Segment Start: Supplied entries
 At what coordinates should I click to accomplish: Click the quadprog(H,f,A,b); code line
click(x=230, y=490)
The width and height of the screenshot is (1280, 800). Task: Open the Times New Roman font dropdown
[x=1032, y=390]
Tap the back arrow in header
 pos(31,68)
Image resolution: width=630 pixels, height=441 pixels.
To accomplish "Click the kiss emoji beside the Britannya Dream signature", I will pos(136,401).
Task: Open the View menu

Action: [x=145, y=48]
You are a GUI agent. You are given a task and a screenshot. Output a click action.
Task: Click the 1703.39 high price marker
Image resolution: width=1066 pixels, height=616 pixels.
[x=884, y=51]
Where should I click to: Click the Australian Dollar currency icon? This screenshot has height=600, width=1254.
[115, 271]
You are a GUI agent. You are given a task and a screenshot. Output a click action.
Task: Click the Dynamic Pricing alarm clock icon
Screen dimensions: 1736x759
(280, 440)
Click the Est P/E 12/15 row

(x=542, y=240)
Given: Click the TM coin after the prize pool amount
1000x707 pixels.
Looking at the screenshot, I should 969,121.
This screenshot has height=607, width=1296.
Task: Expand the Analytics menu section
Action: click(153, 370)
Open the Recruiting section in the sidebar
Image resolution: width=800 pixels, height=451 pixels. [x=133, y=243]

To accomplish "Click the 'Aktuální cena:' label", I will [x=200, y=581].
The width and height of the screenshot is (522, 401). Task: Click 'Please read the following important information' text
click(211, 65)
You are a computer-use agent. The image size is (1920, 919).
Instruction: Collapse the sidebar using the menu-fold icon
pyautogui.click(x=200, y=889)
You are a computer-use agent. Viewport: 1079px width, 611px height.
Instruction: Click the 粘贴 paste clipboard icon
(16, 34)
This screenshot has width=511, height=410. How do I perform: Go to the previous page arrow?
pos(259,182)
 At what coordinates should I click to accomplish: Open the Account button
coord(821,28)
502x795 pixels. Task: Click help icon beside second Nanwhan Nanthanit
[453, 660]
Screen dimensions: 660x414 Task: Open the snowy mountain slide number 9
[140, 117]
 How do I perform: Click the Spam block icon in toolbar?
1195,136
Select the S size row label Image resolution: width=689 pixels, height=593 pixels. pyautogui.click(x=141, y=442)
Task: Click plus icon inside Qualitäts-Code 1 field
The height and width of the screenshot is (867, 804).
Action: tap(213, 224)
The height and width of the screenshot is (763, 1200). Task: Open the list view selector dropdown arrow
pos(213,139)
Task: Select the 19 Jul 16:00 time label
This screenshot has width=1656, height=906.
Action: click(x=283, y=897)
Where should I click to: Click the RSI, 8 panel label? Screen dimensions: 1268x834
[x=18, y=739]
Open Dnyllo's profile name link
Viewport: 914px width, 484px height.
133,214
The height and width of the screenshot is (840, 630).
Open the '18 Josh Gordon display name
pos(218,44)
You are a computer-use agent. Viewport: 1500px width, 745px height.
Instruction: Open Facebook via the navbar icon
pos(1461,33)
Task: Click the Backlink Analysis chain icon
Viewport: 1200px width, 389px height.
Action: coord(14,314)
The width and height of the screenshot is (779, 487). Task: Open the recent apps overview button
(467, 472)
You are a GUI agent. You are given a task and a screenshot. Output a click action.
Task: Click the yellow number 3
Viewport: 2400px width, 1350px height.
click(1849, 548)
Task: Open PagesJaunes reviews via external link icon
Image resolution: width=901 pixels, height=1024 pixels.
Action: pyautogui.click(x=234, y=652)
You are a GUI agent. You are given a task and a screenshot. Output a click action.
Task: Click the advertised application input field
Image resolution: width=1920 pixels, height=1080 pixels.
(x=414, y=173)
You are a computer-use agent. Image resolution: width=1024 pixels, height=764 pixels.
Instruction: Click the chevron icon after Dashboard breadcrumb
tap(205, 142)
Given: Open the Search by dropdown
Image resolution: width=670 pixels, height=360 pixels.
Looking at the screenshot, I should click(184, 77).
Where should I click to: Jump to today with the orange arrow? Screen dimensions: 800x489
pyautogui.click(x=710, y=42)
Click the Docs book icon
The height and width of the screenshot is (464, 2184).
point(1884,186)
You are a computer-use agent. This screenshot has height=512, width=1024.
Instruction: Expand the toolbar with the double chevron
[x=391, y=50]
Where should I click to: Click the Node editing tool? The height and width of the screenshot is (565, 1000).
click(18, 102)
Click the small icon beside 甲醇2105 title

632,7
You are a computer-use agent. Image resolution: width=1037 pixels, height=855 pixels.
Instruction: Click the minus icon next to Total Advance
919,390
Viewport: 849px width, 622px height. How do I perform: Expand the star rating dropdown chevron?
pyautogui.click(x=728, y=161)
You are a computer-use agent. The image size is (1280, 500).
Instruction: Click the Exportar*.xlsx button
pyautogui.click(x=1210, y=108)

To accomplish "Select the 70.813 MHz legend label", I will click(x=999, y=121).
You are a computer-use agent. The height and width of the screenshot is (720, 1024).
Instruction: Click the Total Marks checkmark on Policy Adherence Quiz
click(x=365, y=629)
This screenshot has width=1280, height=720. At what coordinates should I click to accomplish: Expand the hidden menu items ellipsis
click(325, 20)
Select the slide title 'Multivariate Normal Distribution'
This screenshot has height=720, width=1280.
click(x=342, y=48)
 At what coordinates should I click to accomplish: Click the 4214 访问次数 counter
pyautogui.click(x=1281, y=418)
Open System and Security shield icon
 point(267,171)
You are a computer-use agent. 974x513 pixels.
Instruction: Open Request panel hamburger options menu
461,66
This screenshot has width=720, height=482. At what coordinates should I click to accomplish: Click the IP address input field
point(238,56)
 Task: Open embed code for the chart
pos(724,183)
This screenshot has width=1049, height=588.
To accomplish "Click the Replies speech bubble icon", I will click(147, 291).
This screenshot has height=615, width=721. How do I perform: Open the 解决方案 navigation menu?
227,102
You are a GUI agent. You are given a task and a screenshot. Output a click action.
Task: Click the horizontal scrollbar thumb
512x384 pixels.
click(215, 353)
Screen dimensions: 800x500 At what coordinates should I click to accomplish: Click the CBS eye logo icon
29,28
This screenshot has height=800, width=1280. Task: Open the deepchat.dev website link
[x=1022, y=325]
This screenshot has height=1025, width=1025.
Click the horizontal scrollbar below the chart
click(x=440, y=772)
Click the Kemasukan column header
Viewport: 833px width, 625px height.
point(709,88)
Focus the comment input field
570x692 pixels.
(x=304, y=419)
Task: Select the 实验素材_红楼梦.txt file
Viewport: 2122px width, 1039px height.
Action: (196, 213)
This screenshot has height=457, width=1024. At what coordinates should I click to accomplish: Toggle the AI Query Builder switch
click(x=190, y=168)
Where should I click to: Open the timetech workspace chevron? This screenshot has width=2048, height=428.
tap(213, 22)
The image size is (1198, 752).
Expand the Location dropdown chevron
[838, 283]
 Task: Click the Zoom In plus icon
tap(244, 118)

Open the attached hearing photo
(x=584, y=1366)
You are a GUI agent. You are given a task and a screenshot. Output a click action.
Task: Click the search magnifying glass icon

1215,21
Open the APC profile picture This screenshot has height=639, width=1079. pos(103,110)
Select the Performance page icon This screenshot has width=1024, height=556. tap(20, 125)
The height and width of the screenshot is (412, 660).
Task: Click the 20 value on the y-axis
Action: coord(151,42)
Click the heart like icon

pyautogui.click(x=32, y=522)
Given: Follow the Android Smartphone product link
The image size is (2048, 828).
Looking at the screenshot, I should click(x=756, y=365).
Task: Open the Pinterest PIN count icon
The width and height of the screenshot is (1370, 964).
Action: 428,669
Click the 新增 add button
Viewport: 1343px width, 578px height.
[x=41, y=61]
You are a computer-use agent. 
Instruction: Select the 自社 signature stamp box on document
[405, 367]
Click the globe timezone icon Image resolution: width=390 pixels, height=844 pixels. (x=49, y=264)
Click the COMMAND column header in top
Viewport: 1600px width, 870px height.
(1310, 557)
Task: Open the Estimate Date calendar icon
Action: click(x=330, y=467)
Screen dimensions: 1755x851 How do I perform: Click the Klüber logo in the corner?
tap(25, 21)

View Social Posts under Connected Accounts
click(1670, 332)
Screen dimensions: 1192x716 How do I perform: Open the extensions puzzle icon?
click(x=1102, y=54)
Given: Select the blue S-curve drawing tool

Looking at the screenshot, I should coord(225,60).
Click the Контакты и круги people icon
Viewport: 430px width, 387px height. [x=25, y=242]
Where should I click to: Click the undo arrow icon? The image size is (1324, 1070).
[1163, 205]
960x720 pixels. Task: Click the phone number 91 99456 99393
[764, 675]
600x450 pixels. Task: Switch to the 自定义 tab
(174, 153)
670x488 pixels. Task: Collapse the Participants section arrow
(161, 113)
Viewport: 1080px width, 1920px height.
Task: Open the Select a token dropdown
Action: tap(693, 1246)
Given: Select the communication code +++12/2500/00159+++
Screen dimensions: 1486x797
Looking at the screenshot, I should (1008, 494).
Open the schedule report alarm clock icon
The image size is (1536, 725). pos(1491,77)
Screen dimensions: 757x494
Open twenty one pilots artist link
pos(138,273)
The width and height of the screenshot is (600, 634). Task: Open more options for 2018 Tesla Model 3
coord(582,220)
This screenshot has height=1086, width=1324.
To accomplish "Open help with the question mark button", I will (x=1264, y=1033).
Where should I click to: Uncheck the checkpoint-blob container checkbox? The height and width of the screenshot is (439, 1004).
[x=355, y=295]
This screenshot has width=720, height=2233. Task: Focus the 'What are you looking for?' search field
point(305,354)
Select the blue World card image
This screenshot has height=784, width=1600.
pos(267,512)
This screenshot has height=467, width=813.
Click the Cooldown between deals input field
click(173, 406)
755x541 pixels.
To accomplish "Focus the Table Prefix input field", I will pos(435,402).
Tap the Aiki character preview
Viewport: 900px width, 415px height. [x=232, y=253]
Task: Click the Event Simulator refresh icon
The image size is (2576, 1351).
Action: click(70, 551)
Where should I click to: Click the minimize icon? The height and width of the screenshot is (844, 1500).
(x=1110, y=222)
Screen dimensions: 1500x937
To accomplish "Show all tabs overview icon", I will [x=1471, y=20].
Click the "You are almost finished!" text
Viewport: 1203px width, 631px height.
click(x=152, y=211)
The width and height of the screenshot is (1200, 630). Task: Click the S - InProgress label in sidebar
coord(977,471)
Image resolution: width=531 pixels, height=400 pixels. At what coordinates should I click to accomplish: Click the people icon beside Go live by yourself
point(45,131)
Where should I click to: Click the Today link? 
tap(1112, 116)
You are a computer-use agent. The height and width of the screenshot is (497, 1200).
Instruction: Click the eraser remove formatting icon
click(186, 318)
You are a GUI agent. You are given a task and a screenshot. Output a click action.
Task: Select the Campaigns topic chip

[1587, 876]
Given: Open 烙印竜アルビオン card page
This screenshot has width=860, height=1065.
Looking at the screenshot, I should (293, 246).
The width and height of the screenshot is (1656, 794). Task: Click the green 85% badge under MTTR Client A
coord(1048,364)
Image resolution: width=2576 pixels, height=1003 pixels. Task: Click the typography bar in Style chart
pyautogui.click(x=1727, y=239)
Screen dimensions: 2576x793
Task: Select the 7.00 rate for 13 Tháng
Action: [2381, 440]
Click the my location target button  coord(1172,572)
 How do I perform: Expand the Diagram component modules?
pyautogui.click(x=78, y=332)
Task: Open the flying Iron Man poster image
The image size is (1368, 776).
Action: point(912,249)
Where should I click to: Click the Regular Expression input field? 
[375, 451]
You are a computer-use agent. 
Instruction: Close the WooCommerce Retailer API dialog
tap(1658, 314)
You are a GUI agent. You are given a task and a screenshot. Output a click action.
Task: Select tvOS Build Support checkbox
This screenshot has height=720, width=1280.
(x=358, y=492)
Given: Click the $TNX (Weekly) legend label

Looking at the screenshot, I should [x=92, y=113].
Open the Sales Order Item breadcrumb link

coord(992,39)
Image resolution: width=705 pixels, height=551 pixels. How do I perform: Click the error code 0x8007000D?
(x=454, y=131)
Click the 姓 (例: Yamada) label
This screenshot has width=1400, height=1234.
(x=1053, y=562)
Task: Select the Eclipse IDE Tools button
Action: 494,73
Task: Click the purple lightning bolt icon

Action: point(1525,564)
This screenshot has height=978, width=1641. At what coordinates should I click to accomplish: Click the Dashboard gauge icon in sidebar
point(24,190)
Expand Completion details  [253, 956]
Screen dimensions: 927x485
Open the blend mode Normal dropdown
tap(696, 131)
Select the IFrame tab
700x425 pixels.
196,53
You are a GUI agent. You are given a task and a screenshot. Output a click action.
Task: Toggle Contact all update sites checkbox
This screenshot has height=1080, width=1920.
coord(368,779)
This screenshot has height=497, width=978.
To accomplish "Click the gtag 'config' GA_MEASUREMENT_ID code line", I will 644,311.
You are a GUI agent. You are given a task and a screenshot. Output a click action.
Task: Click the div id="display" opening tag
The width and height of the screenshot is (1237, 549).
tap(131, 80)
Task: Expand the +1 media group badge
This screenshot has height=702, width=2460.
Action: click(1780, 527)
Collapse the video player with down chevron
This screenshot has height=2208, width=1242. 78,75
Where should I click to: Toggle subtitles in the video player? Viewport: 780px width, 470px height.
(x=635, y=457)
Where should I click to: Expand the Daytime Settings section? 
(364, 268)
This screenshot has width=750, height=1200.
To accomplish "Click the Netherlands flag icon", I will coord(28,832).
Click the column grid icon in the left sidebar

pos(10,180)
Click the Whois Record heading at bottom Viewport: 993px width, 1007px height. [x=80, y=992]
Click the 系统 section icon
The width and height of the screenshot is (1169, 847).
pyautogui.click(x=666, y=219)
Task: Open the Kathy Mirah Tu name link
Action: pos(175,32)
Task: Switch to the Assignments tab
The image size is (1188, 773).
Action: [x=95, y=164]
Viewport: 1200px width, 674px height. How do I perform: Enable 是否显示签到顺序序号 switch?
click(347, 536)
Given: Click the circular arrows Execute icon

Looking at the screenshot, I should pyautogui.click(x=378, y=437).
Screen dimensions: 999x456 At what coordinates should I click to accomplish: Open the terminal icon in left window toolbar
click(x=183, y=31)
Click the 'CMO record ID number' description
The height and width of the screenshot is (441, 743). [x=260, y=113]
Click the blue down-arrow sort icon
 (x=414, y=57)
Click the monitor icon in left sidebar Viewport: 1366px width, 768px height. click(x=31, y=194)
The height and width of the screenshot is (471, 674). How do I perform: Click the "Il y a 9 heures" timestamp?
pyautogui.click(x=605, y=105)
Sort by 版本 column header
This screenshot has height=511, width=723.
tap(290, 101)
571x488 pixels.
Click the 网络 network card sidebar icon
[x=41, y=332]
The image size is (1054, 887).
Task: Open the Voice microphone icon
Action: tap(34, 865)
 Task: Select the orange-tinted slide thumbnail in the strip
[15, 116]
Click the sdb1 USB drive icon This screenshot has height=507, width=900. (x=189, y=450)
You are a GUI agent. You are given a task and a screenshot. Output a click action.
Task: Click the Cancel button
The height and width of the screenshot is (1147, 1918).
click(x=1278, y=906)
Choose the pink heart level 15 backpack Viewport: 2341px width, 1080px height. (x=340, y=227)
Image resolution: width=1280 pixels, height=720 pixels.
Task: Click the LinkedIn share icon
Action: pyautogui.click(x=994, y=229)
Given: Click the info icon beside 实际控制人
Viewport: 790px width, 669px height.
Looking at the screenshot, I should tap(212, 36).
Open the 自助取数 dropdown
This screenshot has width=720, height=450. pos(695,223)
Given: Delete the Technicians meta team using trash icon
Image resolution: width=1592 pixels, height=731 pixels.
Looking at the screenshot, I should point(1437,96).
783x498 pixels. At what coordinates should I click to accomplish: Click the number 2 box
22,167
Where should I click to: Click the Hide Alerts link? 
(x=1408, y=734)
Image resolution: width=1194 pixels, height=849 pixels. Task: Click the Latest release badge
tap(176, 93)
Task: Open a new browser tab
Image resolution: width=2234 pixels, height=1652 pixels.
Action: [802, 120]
Segment End: Supplied entries
_Your objective_
Reproduce the listing above exactly from the line containing "Viewport: 790px width, 669px height." through its last line, with both of those lines included.

_Finished task_
Viewport: 790px width, 669px height.
Looking at the screenshot, I should tap(212, 36).
Open the 自助取数 dropdown
This screenshot has width=720, height=450. pos(695,223)
Given: Delete the Technicians meta team using trash icon
Image resolution: width=1592 pixels, height=731 pixels.
Looking at the screenshot, I should point(1437,96).
783x498 pixels. At what coordinates should I click to accomplish: Click the number 2 box
22,167
Where should I click to: Click the Hide Alerts link? 
(x=1408, y=734)
Image resolution: width=1194 pixels, height=849 pixels. Task: Click the Latest release badge
tap(176, 93)
Task: Open a new browser tab
Image resolution: width=2234 pixels, height=1652 pixels.
Action: [802, 120]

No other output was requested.